How to complete this task — Please copy every line below that contains the string "using".

Saved entries:

++++

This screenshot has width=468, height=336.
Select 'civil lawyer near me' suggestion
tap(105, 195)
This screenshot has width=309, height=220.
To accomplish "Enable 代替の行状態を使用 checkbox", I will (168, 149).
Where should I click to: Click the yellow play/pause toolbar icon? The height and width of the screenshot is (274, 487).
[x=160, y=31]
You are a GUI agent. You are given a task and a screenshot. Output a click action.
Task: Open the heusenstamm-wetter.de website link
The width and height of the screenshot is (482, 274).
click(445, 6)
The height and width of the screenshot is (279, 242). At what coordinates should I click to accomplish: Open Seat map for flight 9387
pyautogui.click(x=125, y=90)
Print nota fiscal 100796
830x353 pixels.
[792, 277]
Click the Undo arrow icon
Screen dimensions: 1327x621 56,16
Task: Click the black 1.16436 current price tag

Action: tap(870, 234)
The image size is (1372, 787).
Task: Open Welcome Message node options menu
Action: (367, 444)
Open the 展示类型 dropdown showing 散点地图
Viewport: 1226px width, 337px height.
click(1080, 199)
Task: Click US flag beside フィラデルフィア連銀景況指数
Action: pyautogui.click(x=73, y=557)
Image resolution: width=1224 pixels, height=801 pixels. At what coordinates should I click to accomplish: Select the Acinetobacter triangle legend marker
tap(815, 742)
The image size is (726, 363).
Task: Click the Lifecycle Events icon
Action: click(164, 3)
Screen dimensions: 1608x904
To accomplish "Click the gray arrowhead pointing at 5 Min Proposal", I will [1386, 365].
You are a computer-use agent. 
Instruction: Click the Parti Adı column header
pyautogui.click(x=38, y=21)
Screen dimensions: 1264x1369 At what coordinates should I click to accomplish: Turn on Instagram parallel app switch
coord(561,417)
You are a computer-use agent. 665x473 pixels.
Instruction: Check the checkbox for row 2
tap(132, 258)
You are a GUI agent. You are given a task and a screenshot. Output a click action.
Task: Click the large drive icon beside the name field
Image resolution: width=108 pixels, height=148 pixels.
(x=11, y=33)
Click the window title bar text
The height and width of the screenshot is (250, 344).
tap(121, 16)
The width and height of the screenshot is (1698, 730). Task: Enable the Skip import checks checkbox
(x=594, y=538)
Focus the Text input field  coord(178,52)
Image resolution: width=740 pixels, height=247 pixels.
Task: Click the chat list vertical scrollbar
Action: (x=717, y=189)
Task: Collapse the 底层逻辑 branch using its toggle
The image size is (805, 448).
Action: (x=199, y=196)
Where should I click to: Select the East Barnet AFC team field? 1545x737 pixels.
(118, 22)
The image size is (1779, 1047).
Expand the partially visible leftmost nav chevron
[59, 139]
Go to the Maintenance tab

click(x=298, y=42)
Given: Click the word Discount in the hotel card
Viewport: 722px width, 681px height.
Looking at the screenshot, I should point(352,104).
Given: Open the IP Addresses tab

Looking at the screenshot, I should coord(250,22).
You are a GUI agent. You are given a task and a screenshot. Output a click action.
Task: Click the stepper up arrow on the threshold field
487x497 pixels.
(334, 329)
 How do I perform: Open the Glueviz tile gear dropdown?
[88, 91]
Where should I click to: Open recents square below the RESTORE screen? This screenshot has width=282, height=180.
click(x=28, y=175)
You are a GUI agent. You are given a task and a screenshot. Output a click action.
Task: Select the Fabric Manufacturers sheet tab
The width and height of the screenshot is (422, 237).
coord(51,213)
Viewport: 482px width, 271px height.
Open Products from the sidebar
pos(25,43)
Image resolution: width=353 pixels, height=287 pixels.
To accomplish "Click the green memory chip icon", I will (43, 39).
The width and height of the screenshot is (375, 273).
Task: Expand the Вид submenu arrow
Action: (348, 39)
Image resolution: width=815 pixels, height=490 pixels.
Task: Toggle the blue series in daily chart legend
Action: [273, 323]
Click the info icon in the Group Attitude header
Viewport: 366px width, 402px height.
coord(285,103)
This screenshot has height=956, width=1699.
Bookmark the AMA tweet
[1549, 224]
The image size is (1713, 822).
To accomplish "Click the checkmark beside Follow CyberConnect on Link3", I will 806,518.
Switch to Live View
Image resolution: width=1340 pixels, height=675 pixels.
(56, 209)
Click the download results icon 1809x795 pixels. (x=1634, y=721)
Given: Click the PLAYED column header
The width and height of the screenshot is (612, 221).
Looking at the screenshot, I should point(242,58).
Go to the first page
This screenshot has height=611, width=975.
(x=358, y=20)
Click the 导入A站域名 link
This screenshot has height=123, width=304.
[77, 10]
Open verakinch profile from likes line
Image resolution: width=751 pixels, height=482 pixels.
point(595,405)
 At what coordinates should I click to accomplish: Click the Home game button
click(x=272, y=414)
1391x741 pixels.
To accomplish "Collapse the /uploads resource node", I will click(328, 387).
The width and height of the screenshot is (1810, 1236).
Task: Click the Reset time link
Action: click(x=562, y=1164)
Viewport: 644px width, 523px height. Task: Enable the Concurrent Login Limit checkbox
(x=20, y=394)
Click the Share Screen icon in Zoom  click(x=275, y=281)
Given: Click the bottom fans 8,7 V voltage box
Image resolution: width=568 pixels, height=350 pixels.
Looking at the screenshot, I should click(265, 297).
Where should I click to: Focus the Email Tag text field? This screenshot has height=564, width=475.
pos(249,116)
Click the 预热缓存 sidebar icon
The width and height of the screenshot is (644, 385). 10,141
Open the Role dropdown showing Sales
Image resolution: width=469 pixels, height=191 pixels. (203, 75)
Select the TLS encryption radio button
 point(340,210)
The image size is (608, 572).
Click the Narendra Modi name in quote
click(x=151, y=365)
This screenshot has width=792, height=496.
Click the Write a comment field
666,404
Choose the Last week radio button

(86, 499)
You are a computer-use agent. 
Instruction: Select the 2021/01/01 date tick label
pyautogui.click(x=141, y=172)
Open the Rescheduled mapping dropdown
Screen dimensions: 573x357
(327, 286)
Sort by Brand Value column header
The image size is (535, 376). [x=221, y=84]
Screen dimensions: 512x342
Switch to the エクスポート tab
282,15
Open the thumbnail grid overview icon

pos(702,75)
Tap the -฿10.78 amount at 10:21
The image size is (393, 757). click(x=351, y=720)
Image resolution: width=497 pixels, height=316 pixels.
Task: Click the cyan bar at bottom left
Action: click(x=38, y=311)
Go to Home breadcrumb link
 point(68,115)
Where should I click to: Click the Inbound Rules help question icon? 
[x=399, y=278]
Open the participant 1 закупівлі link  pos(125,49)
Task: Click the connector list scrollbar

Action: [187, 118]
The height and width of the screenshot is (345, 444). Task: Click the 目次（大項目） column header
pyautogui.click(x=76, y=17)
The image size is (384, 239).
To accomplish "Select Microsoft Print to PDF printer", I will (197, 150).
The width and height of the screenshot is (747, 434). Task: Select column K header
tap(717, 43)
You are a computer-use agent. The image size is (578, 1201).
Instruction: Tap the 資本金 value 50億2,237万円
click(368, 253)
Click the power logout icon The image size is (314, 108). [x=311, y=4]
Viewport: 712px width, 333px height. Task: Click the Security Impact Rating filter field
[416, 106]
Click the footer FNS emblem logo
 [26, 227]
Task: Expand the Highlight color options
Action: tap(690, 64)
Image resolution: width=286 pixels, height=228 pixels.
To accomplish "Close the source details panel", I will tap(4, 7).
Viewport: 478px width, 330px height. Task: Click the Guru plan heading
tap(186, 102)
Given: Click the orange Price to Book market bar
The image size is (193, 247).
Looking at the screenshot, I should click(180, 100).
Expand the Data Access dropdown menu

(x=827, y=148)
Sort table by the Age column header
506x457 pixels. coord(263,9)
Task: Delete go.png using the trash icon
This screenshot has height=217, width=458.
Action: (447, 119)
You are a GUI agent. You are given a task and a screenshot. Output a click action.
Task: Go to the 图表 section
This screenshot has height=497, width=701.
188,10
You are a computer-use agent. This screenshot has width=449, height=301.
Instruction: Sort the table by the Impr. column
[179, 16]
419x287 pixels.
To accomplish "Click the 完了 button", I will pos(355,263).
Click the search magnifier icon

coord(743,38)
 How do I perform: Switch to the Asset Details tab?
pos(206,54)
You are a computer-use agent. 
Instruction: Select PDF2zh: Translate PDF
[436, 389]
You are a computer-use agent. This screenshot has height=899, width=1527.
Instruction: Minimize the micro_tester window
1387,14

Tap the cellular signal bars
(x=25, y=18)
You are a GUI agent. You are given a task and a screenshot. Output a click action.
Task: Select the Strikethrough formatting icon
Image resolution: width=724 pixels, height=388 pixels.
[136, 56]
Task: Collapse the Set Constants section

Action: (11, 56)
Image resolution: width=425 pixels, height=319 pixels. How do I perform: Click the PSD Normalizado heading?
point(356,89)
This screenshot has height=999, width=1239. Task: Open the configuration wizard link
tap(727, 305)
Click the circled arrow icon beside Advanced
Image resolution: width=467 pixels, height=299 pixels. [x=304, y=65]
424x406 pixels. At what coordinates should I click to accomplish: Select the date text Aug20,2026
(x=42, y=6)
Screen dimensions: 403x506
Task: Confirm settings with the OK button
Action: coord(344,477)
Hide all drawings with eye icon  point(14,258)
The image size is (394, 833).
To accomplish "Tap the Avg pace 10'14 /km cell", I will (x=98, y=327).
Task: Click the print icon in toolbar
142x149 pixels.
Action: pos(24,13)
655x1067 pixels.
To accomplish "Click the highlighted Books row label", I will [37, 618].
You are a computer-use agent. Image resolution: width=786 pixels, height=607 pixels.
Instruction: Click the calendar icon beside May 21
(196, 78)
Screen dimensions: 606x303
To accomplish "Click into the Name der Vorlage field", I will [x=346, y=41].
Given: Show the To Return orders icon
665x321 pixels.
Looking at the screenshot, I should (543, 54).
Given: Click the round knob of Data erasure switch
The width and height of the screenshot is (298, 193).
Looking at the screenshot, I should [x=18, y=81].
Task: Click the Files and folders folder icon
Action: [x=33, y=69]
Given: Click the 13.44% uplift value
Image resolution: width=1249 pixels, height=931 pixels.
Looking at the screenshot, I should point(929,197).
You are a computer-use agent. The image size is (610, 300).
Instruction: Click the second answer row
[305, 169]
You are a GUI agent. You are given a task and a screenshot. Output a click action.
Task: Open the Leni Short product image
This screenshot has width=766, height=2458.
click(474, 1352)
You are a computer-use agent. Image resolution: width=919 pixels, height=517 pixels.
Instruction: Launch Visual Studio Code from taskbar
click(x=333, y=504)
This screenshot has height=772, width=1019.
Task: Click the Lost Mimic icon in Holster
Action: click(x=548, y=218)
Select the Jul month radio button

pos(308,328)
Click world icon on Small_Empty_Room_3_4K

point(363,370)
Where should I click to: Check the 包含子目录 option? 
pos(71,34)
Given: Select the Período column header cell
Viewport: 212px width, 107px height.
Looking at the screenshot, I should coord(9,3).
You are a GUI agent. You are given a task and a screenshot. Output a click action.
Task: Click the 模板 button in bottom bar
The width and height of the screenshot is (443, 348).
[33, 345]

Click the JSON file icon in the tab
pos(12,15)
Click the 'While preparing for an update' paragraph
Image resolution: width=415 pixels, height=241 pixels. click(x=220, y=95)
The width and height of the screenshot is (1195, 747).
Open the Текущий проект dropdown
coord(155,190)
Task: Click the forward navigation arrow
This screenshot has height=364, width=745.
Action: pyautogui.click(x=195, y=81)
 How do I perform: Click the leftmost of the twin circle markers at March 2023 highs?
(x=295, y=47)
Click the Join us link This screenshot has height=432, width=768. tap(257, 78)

++++

Solution —
Task: Collapse the 底层逻辑 branch using its toggle
Task: Delete go.png using the trash icon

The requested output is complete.